WORK TO BE COMPLETED: Range to reproduce from the entries below: the line with "View historical revision as of: (104, 594)", the line with "Dried Fruits (14, 1826)", and every line in between. Give them exactly and give nothing else.
======== DATA EXTRACT ========
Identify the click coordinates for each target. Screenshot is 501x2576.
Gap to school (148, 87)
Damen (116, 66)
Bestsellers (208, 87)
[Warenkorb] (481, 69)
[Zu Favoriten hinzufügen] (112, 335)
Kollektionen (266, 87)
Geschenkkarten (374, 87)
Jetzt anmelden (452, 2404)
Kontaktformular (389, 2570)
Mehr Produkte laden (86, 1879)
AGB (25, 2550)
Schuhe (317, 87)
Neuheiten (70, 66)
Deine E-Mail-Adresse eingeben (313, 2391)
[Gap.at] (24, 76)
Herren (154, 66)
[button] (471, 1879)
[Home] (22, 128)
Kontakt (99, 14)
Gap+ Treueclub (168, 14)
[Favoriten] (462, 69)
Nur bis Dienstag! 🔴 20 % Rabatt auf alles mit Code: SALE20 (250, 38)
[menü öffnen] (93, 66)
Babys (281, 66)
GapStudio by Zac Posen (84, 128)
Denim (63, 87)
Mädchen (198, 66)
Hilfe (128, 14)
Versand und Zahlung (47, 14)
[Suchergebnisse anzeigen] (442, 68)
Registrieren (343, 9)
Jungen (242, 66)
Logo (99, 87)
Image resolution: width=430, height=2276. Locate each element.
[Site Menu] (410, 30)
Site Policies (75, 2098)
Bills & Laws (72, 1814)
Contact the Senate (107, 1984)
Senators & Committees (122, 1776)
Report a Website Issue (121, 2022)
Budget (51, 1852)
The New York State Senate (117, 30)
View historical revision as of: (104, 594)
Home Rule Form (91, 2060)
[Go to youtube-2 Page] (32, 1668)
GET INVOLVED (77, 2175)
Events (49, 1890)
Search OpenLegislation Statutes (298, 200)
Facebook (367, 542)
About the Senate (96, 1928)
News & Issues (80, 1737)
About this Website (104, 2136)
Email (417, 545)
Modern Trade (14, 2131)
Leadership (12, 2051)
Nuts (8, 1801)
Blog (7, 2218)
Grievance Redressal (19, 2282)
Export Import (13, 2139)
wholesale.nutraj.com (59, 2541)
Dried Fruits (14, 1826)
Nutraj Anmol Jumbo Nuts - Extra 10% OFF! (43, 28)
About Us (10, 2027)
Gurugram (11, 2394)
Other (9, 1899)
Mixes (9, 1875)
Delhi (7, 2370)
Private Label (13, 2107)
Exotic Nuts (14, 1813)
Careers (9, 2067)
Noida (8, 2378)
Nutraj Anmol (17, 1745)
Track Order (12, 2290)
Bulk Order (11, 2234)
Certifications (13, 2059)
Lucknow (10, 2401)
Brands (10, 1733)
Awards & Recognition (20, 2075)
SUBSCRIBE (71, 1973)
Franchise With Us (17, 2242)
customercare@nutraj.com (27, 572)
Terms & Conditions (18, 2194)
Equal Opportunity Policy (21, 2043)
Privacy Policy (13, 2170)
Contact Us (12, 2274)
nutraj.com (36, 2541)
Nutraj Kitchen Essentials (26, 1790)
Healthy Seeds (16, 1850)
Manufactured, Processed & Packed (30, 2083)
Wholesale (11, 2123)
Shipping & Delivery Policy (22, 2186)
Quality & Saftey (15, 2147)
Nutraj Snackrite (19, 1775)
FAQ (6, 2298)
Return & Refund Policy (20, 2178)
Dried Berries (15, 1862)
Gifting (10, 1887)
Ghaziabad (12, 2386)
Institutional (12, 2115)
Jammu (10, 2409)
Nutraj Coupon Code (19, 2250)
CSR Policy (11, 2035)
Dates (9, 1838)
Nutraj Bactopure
========
YOUR SOLUTION:
View historical revision as of: (104, 594)
Home Rule Form (91, 2060)
[Go to youtube-2 Page] (32, 1668)
GET INVOLVED (77, 2175)
Events (49, 1890)
Search OpenLegislation Statutes (298, 200)
Facebook (367, 542)
About the Senate (96, 1928)
News & Issues (80, 1737)
About this Website (104, 2136)
Email (417, 545)
Modern Trade (14, 2131)
Leadership (12, 2051)
Nuts (8, 1801)
Blog (7, 2218)
Grievance Redressal (19, 2282)
Export Import (13, 2139)
wholesale.nutraj.com (59, 2541)
Dried Fruits (14, 1826)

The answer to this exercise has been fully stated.